TorchBeast NetHackChallenge Benchmark

This is a baseline model for the NetHack Challenge based on TorchBeast - FAIR's implementation of IMPALA for PyTorch.

It comes with all the code you need to train, run and submit a model that is based on the results published in the original NLE paper.

This implementation runs with 2 GPUS (one for acting and one for learning), and runs many simultaneous environments with dynamic batching.

Installation

To get this running you'll need to follow the TorchBeast installation instructions for PolyBeast from the TorchBeast repo.

A Dockerfile is also provided with installation of Torchbeast.

Running The Baseline

Once installed, in this directory run:

python polyhydra.py

To change parameters, edit config.yaml, or to override parameters from the command-line run:

python polyhydra.py embedding_dim=16

The training will save checkpoints to a new directory (outputs) and should the environments create any outputs, they will be saved to nle_data - (by default recordings of episodes are switched off to save space).

The default polybeast runs on 2 GPUs, one for the learner and one for the actors. However, with only one GPU you can run still run polybeast - just override the actor_device argument:

python polyhydra.py actor_device=cpu

NOTE: if you get a "Too many open files" error, try: ulimit -Sn 10000.

Making a submission

In the output directory of your trained model, you should find two files, checkpoint.tar and config.yaml. Add both of them to your submission repo. Then change the MODEL_DIR variable in agents/torchbeast_agent.py to point to the directory where these files are located. And finally, simply set the AGENT in submission_config.py to be 'TorchBeastAgent' so that your torchbeast agent variation is used for the submission.

After that, follow these instructions to submit your model to AIcrowd!

Repo Structure

baselines/torchbeast
├── core/
├── models/                #  <- Models HERE
├── util/
├── config.yaml            #  <- Flags HERE
├── polybeast_env.py       #  <- Training Env HERE
├── polybeast_learner.py   #  <- Training Loop HERE
└── polyhydra.py           #  <- main() HERE

The structure is simple, compartmentalising the environment setup, training loop and models in to different files. You can tweak any of these separately, and add parameters to the flags (which are passed around).

About the Model

This model (BaselineNet) we provide is simple and all in models/baseline.py.

  • It encodes the dungeon into a fixed-size representation (GlyphEncoder)
  • It encodes the topline message into a fixed-size representation (MessageEncoder)
  • It encodes the bottom line statistics (eg armour class, health) into a fixed-size representation (BLStatsEncoder)
  • It concatenates all these outputs into a fixed size, runs this through a fully connected layer, and into an LSTM.
  • The outputs of the LSTM go through policy and baseline heads (since this is an actor-critic alorithm)

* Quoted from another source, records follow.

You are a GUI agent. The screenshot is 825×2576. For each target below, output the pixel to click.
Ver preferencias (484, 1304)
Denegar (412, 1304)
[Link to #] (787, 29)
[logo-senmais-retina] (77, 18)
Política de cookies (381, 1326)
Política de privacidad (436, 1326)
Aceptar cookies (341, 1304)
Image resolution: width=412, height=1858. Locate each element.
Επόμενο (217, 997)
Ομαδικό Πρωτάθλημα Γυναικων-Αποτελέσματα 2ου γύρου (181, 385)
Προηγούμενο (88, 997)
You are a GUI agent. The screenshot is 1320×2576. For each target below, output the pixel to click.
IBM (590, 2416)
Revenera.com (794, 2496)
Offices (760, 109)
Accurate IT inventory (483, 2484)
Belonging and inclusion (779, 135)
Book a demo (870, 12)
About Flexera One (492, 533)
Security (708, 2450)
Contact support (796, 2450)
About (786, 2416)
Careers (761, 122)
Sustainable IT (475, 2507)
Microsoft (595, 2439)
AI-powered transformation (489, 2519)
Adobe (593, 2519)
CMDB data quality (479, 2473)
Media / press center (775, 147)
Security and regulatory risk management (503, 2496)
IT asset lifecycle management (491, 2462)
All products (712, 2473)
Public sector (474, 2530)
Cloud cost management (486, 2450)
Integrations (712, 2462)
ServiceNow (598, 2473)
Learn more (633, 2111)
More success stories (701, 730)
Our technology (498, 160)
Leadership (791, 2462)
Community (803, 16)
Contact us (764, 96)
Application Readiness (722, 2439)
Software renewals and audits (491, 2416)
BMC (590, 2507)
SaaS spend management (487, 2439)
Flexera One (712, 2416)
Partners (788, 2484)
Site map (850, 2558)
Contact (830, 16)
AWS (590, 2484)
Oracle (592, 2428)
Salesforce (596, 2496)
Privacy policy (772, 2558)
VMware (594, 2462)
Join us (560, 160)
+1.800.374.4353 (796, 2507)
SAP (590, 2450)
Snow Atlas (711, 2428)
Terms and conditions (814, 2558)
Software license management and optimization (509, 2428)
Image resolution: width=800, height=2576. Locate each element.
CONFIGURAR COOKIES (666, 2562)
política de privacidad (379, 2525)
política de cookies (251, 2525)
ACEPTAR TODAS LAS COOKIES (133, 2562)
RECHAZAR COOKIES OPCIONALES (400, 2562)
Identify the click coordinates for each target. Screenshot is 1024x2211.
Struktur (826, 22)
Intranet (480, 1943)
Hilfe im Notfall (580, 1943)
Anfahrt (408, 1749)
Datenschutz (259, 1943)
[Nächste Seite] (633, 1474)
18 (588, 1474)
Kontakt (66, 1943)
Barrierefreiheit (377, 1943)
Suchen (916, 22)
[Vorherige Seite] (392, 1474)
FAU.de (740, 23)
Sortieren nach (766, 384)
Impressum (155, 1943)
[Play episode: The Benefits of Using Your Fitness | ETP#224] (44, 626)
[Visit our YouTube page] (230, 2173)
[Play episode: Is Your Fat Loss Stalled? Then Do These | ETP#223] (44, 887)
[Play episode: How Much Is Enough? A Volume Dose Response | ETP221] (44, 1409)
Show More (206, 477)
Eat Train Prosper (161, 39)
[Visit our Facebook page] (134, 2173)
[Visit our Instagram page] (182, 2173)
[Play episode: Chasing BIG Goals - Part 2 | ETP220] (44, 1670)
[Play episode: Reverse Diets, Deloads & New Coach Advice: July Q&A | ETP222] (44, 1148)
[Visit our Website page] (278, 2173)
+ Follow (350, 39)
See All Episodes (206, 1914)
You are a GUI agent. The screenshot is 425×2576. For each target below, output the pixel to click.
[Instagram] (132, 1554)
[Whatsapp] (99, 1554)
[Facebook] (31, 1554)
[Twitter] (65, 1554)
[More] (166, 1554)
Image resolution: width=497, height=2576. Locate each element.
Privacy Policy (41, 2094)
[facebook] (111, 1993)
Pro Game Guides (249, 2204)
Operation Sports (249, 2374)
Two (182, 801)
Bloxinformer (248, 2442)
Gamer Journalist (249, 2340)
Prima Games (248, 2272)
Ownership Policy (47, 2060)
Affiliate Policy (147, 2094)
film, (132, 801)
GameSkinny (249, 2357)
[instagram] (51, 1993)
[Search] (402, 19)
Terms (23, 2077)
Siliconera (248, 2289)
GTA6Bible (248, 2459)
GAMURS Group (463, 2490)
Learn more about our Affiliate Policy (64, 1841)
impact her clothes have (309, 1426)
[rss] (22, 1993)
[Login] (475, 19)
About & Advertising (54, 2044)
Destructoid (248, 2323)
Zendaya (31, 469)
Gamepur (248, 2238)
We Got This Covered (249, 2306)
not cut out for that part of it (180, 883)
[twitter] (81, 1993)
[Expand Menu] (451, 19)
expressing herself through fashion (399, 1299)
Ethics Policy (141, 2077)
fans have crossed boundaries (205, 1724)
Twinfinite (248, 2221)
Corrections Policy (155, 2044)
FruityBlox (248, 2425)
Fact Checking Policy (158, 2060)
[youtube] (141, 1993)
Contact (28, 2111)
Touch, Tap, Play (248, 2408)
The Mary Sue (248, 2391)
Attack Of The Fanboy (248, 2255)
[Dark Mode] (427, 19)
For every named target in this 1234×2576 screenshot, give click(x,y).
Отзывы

As you can see there is a lot of data to play with in this game, and plenty to try, both in modelling and in the learning algorithms used.

Improvement Ideas

Here are some ideas we haven't tried yet, but might be easy places to start. Happy tinkering!

Model Improvements (baseline.py)

  • The model is currently not using the terminal observations (tty_chars, tty_colors, tty_cursor), so it has no idea about menus - could this we make use of this somehow?
  • The bottom-line stats are very informative, but very simply encoded in BLStatsEncoder - is there a better way to do this?
  • The GlyphEncoder builds a embedding for the glyphs, and then takes a crop of these centered around the player icon coordinates (@). Should the crop be reusing these the same embedding matrix?
  • The current model constrains the vast action space to a smaller subset of actions. Is it too constrained? Or not constrained enough?

Environment Improvements (polybeast_env.py)

  • Opening menus (such as when spellcasting) do not advance the in game timer. However, models can also get stuck in menus as you have to learn what buttons to press to close the menu. Can changing the penalty for not advancing the in-game timer improve the result?
  • The NetHackChallenge assesses the score on random character assignments. Might it be easier to learn on just a few of these at the beginning of training?

Algorithm/Optimisation Improvements (polybeast_learner.py)

  • Can we add some intrinsic rewards to help our agents learn?
  • Should we add penalties for disincentivise pathological behaviour we observe?
  • Can we improve the model by using a different optimizer?